DOS EXISTENCIAIS HEIDEGGERIANOS AOS MODOS DE EXISTIR PATOLÓGICOS: UMA REFLEXÃO FENOMENOLÓGICA-EXISTENCIAL DO TRANSTORNO DE ESTRESSE PÓS-TRAUMÁTICO
DOI:
https://doi.org/10.56238/levv17n61-007Palavras-chave:
Transtorno de Estresse Pós-Traumático, Fenomenologia, Daseinsanálise, Martin Heidegger, Ida Elizabeth CardinalliResumo
O presente trabalho realiza uma reflexão fenomenológico-existencial sobre o Transtorno de Estresse Pós-Traumático (TEPT), buscando transcender a fragmentação dos critérios diagnósticos puramente sintomatológicos. O objetivo geral consiste em compreender como o trauma desestrutura os existenciais fundamentais do Dasein, utilizando como base teórica a analítica ontológica de Martin Heidegger e a daseinsanálise de Medard Boss, articuladas às contribuições clínicas de Ida Elizabeth Cardinalli.

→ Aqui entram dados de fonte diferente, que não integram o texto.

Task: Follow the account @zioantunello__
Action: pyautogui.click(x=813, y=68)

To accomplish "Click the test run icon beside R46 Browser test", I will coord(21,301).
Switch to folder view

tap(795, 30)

Metodologicamente, a pesquisa caracteriza-se como uma revisão bibliográfica de caráter qualitativo e exploratório. Os resultados indicam que o TEPT se manifesta como um “congelamento temporal”, no qual o passado invade o presente e obstrui a abertura para o futuro, resultando em uma retração da corporeidade e da liberdade de movimento. Conclui-se que o fenômeno traumático rompe a familiaridade do mundo e a barreira de segurança virtual do indivíduo, transformando sua abertura existencial em um modo de ser restritivo e defensivo. A análise ressalta a importância de um olhar clínico despatologizante que considere o sofrimento como uma restrição ontológica do ser-no-mundo, possibilitando uma prática terapêutica voltada para a transição da identidade de vítima para a de sobrevivente e o resgate da fluidez existencial.